Tout autre est la relation entre catholique et Islam où à nouveau Jean Pau II avait fait des voyages particulièrement remarqués tant au Maroc que dans l'afrique subsaharienne accompagné quelquefois de déclarations choquantes pours certains « nous aimons le même Dieu ». Déjà à cette époque le cardinal Ratzinger avait mis en garde contre les menaces de syncrétisme. L'élection de Benoit XVI a plutôt inquié les musulmans qui se contentent d'espérer que son pontificat sera dans le prolongement de celui de Jean Paul II. En fait le cardinal Ratzinger ne s'est guère exprimé au sujet de l'Islam, mais le peu qu'il ait fait ne laisse pas présager de bonne relations: ainsi avait t-il dit que « l'Islam ne pouvait renoncer à sa volonté intrinsèque d'être un élément décisif de l'ordre public ». Remarque un tant soit peu amusante dans la mesure où c'est paratiquement le cas de toutes les religions. Mais il a aussi fait pire
en signant, en septembre 2000, la fameuse déclaration Dominus Jesus, dont les positions sont beaucoup plus radicales que celles affichées par Jean Paul II. Ainsi, on y apprend que les religions non chrétiennes (donc l'Islam) ne sont pas une foi mais « une expérience religieuse encore à la recherche de la vérité absolue, et encore privée de l'assentiment à Dieu qui se révèle ». L'islam étant ainsi de facto devenue une religion inférieure, on comprend mieux l'opposition de Benoit XVI à la Turquie dans l'Europe.

Nous avions fait remarquer (voir supra) que le terrain de prédilection des missionnaires n'étaient autes que les pays pauvres, ou à tout le moins moins avancés.

Et derrière les embrassades publiques, que de rivalité pour conquérir de nouveau espace. Ainsi en Afrique, plus on descend vers le sud et plus le christianisme prend de l'ampleur. Ne doutons pas que son but soit de prendre le cap plein nord pour faire reculer et les religions traditionnelles et l'Islam. Même si l'indonésie est à majorité musulmane, c'est toute la mosaïque des religions qui est représentée.

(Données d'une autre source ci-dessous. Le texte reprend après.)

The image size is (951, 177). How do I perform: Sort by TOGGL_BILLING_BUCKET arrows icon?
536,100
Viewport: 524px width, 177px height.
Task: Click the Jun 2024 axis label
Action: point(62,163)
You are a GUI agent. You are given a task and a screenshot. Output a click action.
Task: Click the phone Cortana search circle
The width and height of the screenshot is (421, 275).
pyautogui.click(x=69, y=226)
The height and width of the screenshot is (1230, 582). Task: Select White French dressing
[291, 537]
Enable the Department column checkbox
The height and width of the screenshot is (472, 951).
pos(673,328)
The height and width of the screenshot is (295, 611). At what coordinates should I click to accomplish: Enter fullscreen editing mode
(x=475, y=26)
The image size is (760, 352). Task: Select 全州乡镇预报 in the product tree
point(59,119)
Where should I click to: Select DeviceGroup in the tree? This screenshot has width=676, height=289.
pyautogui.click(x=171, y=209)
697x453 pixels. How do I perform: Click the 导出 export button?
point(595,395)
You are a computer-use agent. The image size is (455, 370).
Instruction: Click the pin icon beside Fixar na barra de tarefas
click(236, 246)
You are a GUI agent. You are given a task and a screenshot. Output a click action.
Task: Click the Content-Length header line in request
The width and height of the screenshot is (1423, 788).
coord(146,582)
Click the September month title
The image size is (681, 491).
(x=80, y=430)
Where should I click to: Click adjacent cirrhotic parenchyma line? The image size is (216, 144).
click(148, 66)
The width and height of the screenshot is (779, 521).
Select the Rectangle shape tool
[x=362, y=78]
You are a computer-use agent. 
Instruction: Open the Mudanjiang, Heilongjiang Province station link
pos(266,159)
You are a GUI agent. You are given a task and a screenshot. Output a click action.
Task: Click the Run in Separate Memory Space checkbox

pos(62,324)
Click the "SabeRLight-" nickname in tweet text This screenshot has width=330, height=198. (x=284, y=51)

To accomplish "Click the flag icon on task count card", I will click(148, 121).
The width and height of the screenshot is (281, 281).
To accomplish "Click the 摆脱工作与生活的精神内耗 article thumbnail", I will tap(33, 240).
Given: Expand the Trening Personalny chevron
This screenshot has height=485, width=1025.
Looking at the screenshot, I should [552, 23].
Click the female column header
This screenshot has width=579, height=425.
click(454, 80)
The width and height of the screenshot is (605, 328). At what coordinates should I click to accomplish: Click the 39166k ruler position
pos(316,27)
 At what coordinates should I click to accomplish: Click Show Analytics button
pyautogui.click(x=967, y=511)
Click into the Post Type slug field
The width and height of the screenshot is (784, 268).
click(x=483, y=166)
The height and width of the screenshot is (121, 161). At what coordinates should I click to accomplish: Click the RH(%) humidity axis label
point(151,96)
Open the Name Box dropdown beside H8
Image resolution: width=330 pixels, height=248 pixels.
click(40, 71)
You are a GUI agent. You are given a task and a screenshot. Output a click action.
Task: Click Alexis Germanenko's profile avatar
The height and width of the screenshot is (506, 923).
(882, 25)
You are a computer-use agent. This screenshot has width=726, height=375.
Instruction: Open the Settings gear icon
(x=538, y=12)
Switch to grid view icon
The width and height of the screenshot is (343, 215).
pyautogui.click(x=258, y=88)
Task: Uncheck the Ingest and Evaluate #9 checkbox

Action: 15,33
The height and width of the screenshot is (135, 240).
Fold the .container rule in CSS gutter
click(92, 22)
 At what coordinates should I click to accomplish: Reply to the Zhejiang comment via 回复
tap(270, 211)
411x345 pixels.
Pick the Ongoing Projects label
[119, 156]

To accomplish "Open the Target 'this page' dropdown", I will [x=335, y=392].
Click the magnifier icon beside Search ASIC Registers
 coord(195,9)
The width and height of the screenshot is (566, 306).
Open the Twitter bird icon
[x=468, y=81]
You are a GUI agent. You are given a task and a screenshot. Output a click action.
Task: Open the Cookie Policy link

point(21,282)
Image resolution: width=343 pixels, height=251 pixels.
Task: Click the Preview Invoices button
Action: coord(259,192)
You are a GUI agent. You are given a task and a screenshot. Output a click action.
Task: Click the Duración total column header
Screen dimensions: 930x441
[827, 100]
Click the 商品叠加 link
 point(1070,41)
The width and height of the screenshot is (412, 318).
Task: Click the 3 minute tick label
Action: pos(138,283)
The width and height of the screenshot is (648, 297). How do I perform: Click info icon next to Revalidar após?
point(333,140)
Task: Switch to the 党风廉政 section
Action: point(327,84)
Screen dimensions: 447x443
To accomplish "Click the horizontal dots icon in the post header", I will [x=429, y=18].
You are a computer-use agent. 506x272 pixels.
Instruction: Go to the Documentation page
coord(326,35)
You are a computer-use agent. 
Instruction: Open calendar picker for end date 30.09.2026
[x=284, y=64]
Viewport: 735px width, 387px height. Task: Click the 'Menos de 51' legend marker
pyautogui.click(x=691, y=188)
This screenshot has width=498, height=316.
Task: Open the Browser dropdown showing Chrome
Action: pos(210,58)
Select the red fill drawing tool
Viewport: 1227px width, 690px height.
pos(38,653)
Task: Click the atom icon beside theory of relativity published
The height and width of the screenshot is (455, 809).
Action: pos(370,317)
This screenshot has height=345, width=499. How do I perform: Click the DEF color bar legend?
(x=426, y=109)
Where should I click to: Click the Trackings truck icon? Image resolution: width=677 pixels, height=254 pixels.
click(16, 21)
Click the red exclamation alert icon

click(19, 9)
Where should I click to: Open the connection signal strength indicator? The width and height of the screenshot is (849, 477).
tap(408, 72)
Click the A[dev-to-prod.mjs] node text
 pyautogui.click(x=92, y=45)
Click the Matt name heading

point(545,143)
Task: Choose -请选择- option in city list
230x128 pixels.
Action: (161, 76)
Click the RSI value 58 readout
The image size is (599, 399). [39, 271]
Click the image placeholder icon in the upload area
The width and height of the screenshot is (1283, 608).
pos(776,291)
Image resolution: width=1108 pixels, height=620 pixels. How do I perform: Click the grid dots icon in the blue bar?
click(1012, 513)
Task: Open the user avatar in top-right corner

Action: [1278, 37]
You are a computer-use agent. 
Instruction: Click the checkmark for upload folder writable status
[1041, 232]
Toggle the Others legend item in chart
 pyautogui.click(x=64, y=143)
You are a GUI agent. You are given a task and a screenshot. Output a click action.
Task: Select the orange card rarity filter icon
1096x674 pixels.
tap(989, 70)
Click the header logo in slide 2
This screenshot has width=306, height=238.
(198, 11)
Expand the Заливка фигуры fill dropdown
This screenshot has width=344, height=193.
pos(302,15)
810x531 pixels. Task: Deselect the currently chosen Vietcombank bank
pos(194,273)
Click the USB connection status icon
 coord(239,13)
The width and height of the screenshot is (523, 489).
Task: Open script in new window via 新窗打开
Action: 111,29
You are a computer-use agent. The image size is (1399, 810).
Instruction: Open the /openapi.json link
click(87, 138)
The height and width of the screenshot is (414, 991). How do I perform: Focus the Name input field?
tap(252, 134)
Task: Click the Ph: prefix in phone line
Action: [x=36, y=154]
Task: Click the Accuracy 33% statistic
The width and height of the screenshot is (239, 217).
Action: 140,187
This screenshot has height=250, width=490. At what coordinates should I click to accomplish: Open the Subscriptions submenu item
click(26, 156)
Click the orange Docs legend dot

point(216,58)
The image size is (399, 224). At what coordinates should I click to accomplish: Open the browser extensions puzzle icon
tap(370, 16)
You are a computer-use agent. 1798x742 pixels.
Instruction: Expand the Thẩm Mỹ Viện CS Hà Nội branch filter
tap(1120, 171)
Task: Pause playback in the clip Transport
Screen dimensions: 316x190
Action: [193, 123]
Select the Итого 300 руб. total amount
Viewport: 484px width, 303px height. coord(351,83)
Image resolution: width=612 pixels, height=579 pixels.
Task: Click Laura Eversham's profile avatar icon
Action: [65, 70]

A une moindre ampleur, on trouve le même phénomène en Chine, en Inde, et si l'on regarde bien une carte du monde on peut généraliser. Dès lors où l'on connait les positions de Benoit XVI au sujet de l'Islam, il faut s'attendre malgré le ferme maintien des spécificités catholiques à un rapprochement avec le protestantisme ne serait ce que pour freiner la propagation de l'Islam. Les choix religieux ont bien entendu des incidences politiques, tout comme les politiques ont compris depuis longtemps le parti qu'ils pouvaient tirer de l'instrumentalisation des religions.